The episode was originally titled "Send in the Clones".
The title "Up the Long Ladder" is taken from an Irish anti-Protestant rhyme:
"Up the long ladder,
Down the short rope.
To hell with King Billy!
Three cheers for the Pope!"

==Reception==
Zack Handlen of The A.V. Club gave the episode a grade C. He praised the Worf and Pulaski scenes, and said "they're good enough that I would champion them even if they hadn't stood out in such stark contrast to the rest of this crap heap." He called out the "Space Irish" as yet another example of Star Trek lapsing into cultural cliché and tedious stereotypes, and thought the cloning storyline wasn't awful, but that the two storylines felt like they were grafted onto one another because neither was developed enough to fill a full episode.
Keith R. A. DeCandido of Tor.com criticized the Irish stereotypes, and said the clones are boring. He concedes the episode is funny, "but the laughter does catch in your throat when you realize just how dumb it is." He gave it 4 out of 10.
James Hunt of Den of Geek called the Irish characters "painfully stereotypical" although he did find the episode funny. He said it wasn't as bad as season one, but that it was strange to see such a poorly developed episode showing up this late in the series.
Jamahl Epsicokhan of Jammer's Reviews gave it 1.5 out of 4 and called it "a colossal mess of a show, mixing serious (albeit unrealized) science fiction with broad, less-than-funny comedy."

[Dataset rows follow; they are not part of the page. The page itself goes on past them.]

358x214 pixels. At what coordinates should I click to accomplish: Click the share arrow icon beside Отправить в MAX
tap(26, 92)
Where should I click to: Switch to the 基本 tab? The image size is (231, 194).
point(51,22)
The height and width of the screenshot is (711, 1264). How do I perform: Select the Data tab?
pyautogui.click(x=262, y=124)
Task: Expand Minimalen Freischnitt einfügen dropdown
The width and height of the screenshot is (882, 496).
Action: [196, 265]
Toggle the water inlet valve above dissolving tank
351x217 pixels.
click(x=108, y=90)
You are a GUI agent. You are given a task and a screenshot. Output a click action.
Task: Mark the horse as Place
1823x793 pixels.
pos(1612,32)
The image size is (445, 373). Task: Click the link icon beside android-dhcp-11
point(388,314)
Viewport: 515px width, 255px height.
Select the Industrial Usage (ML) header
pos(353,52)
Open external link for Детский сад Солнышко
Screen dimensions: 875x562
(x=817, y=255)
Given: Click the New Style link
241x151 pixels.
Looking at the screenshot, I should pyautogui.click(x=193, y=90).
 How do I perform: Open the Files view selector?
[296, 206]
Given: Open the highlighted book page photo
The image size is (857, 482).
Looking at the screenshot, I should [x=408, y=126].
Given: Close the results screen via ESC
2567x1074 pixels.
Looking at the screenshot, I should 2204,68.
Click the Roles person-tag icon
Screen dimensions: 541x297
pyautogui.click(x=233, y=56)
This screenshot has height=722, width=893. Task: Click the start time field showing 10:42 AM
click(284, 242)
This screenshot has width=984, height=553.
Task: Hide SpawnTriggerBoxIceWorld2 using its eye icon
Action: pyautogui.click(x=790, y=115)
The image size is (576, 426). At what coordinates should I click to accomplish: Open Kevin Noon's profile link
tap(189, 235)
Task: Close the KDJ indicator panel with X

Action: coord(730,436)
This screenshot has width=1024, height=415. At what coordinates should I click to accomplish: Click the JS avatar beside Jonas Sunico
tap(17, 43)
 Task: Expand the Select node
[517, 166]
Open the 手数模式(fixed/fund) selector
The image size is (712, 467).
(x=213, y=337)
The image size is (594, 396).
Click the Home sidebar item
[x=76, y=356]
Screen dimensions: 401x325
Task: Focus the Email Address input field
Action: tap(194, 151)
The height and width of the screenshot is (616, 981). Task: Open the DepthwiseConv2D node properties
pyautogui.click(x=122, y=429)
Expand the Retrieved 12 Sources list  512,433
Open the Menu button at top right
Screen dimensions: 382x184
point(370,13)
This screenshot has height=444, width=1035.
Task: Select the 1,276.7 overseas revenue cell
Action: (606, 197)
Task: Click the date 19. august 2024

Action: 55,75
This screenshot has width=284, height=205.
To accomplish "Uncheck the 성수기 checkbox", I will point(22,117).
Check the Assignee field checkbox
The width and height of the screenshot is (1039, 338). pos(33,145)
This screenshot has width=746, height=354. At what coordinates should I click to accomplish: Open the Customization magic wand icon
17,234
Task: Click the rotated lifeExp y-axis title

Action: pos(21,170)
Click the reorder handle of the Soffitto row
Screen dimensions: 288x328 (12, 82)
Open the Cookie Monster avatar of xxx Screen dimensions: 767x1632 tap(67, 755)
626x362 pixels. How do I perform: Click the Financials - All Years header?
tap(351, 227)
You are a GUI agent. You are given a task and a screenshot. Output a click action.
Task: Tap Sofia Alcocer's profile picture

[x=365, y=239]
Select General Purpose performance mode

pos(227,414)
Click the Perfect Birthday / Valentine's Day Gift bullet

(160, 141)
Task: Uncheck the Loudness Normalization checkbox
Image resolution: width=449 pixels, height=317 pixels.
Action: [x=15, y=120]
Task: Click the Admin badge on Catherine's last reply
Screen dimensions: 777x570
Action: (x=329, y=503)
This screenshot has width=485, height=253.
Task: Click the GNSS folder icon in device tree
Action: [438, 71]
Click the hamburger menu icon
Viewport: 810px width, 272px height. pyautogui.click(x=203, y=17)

In 2014, Ars Technica picked this as one of the "worst TNG episode[s]" and called it an "utterly forgettable story about cloning and totalitarianism" but said the lecherous smirking Riker was the worst part of it. The reviewer thought the subplot with Worf and Dr. Pulaski was quite good, and the tea ritual scene "actually showed the differences between two cultures quickly and effectively, without resorting to shoddy jokes and Riker screen time."

In 2017, Io9 noted "Up the Long Ladder" for being one of the weirdest TNG adventures, with the Enterprise-D encountering people from the planet Bringloid V, and also from a planet of clones that was struggling to have children. Freelance writer Rob Bricken cited this episode as his personal choice for worst episode of the entire series, arguing "it manages to be racist, sexist, and terrible sci-fi, all at once."